Updated: Sep 3, 2022
On Twitter today, I noticed the question below:
At first glance, this might be a confusing question. Why would a therapist assume someone couldn't recognise their own dissociation? If it is happening to them, surely they would know about it?
The answer lies - once again - in the history of dissociation research...
The uni-dimensional definition of dissociation emphasises memory loss
Traditionally, dissociation has been thought of as a 'uni-dimensional' phenomenon. What I mean is, it has been considered to be one, singular problem. The problem itself might involve a number of different symptoms, but it is still one (1) entity. Just like, for example, depression is usually considered one 'thing', even if it might show up via multiple symptoms, like low energy, over/under-eating etc.
In the uni-dimensional view of dissociation, if a person's difficulty is dissociation, one of the 'cardinal' (VIP) symptoms that might show up is 'dissociative amnesia'. Dissociative amnesia means having memory loss or awareness gaps from when you were the most dissociated (or had switched to another 'personality', in the case of Dissociative Identity Disorder).
So, whilst there (sadly) isn't a lot of training about dissociation in standard clinical training, many professionals who have heard of it are likely to have been trained with this view of dissociation. If you see memory gaps - or lack of awareness of dissociated moments - as a very clear sign of dissociation taking place, then your client says that they are aware of them taking place... *confusion*.
What is my answer to the question?
I don't see dissociation this way, however. So my answer was a bit different:
The way I personally view dissociation is from a 'multi-dimensional' perspective. This means I see dissociation more like a chocolate selection box: we have been calling the box 'dissociation', but actually, inside, there are different types of chocolates. They are different from each other, made with different recipes, and can be separated out. This is how the multi-dimensional view sees dissociation: a big collection of smaller, individual 'subtypes'. Just like the individual chocolates, each 'subtype' of dissociation is also different from the others, (potentially) made to different recipes (more research needed here!), and can be separated out (some argue). They are all 'dissociative', but that doesn't mean someone experiencing 'dissociation' experiences every single type. I, for one, hate the coconut-centre chocolates. But back to psychology...

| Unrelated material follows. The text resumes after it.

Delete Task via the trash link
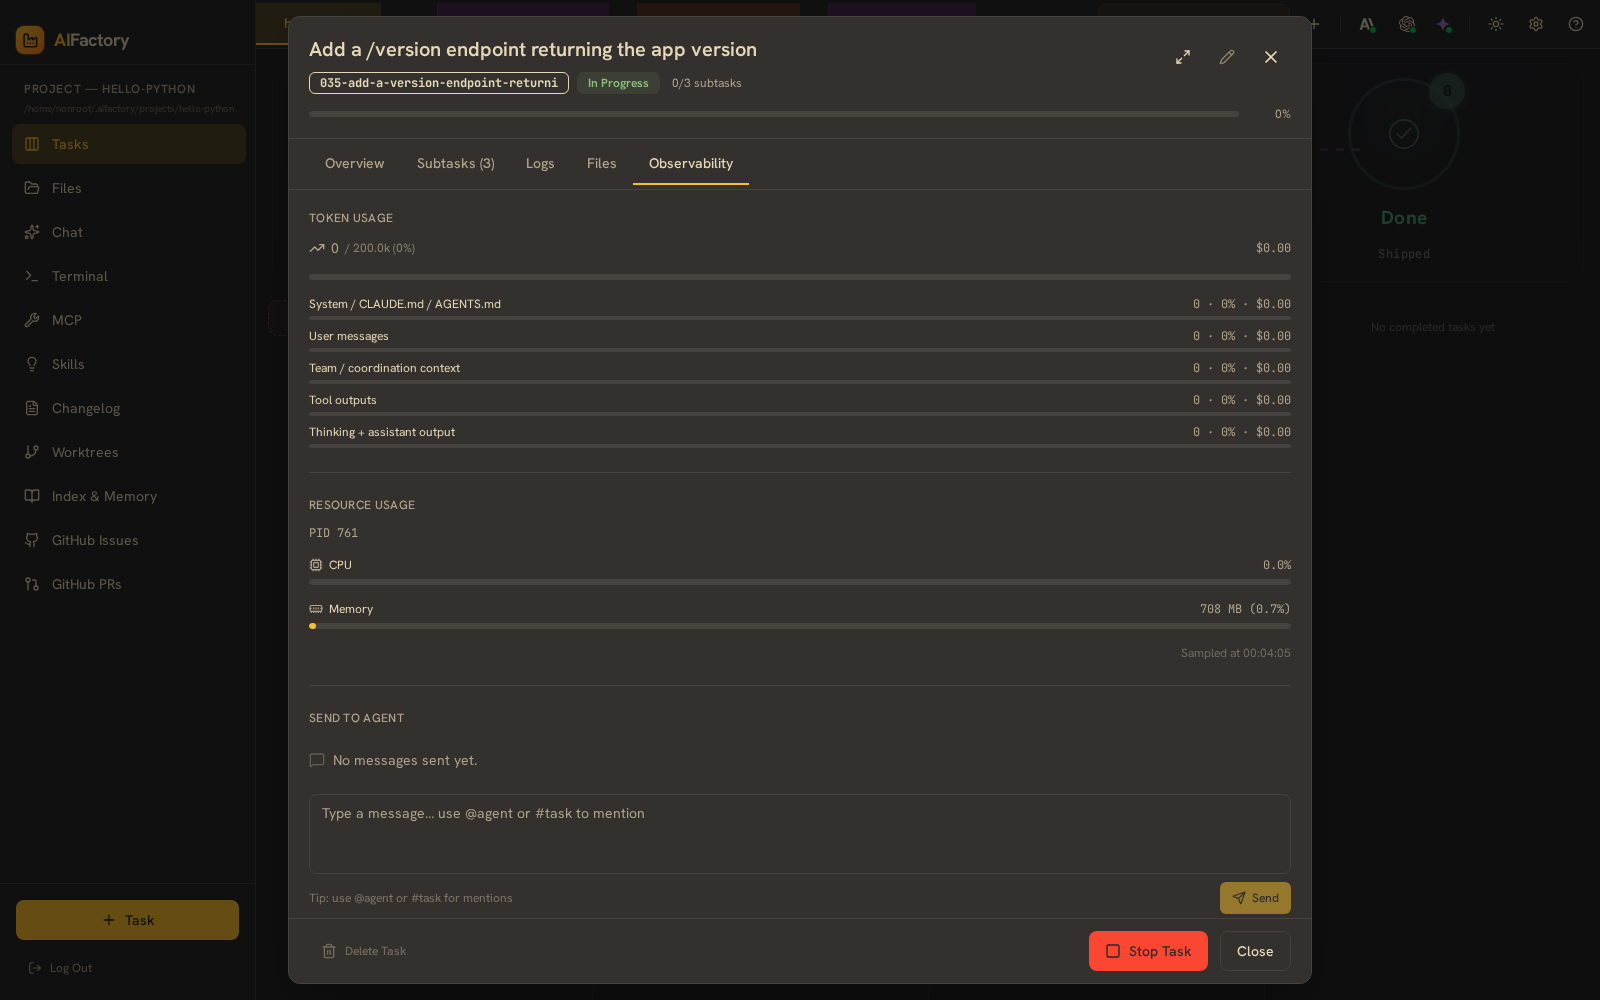Screen dimensions: 1600x1000 [x=364, y=951]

In this multi-dimensional view of dissociation, there is a 'subtype' we refer to as depersonalisation - where people feel disconnected from themselves. There is also the subtype I have written about in my research papers ('felt sense of anomaly' / FSA-dissociation), that makes you feel very strange, even when you know everything is actually fine. Both of these - or even some other subtype of dissociation we haven't named yet - could lead to someone dissociating and being aware of it, as the tweeter describes. So, my answer reflects my opinion that the writer of this tweet could be experiencing (a) subtype(s) of dissociation that doesn't involve coconut-dissociative-amnesia flavour. I would still call that 'dissociative', because we're in the right chocolate box. In this view, yes - it is possible to know about your own dissociation.
TL;DR / Conclusion
Assuming "dissociation = memory gaps" (a caricature of the uni-dimensional view of dissociation) might lead clinicians to rule out dissociation completely when memory gaps are absent. But the multi-dimensional view suggests dissociation might be made up of multiple separable experiences and doesn't necessarily have to include dissociative amnesia. My reading of this tweet is that the tweeter's therapist may have been taking the former view, but it seems that the multi-dimensional view might better fit what the tweeter is describing*.
*Caveat: no-one can get a full understanding of a situation from one tweet. I'm using this as a way to illustrate a theoretical point, please be assured that I know I do not have full knowledge and am not making any judgements about the situation or anyone involved in it.